In response to the Shergold Weir Building Confidence Report, which identified serious compliance and enforcement failures and made 24 recommendations to address those failures, the NSW Government released the Building Stronger Foundations: Discussion Paper, which proposes legislative reforms directed at achieving “a more robust regulatory framework for building and construction”. If adopted, these reforms will have significant impact on NSW’s building and construction industry.

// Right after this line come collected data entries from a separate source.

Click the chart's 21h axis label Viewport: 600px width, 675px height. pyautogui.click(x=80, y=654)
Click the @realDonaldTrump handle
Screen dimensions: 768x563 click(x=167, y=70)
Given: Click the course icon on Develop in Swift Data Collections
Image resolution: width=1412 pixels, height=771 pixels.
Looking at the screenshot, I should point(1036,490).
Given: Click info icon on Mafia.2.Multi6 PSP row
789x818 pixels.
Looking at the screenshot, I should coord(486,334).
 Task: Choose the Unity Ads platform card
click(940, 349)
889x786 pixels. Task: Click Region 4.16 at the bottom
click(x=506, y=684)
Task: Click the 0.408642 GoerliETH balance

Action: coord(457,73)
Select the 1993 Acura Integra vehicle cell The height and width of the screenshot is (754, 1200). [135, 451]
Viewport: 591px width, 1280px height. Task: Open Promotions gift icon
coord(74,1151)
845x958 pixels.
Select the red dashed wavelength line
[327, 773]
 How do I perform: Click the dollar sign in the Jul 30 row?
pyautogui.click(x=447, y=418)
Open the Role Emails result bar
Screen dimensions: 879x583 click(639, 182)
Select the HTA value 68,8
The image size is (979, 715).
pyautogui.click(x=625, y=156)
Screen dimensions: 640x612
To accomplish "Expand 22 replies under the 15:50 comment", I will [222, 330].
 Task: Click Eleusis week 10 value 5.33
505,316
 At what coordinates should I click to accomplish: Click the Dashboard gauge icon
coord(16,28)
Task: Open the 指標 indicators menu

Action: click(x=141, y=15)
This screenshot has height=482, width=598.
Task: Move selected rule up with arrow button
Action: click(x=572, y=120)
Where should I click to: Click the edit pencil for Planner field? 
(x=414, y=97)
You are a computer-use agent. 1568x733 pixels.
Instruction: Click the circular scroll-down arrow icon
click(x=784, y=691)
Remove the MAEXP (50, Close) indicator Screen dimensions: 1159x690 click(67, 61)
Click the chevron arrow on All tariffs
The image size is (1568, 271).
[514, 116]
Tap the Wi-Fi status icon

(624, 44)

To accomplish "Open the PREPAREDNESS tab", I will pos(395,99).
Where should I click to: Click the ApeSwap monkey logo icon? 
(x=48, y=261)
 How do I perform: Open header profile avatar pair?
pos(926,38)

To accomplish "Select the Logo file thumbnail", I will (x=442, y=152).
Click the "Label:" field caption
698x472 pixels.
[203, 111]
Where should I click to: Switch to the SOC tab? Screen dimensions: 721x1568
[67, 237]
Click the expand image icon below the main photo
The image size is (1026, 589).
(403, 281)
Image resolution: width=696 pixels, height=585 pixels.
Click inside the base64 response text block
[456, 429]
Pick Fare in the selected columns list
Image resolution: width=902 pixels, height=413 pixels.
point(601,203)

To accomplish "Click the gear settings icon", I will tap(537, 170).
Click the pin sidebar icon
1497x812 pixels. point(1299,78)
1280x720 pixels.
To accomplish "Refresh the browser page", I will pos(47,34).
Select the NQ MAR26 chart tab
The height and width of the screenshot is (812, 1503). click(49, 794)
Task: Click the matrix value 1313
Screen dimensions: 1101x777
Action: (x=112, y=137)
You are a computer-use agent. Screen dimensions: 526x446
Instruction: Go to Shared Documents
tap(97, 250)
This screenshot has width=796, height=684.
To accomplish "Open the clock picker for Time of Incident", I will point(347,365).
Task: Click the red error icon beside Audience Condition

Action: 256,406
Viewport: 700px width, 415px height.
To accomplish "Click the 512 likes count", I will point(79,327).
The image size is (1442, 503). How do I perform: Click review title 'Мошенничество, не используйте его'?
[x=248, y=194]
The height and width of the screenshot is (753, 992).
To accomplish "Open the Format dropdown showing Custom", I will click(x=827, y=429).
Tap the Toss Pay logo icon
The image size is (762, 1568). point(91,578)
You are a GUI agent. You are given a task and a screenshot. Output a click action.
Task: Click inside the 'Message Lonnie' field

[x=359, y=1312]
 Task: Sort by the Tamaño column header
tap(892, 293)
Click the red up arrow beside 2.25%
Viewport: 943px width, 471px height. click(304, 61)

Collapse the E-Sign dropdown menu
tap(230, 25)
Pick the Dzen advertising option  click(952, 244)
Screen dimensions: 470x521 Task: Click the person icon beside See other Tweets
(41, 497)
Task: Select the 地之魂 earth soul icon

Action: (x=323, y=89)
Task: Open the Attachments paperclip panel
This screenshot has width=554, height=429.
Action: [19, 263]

Duty of Care for building practitioners

The NSW Government has now announced that it is planning to introduce new laws which will impose on building practitioners, an industry-wide duty of care owed to owners’ corporations, subsequent homeowners and unsophisticated development clients. As the law currently stands, it is likely that a duty of care (in negligence) will only exist where the owner is ‘vulnerable’ and unable to protect themselves from a lack of reasonable care by a building practitioner. The proposed reforms serve to offer protection to owners and others which otherwise may not exist, as a result of the decisions of the High Court in:

  • Brookfield Multiplex Ltd v Owners Corporation Strata Plan 61288 (2014) 254 CLR 185 where it was held that the builder did not owe a duty of care to an owner’s corporation of a serviced apartment scheme for latent defects causing economic loss; and
  • Woolcock Street Investments Pty Ltd v CDG Pty Ltd (2004) 216 CLR 515 where it was held that an engineer did not owe a duty of care to subsequent purchasers of a commercial property for latent defects causing economic loss.

Further proposed changes

The NSW Government has also proposed to introduce:

  • a requirement that ‘building designers’ (such as architects and engineers) formally declare that plans, specifications and performance solutions they provide are compliant with the Building Code of Australia, and that builders declare that buildings are built according to the those plans;
  • a new registration scheme for designers and builders who intend to make those declarations; and
  • a Building Commissioner to act as the consolidated regulator for the construction industry, with powers to investigate and take disciplinary action against building practitioners that engage in improper conduct.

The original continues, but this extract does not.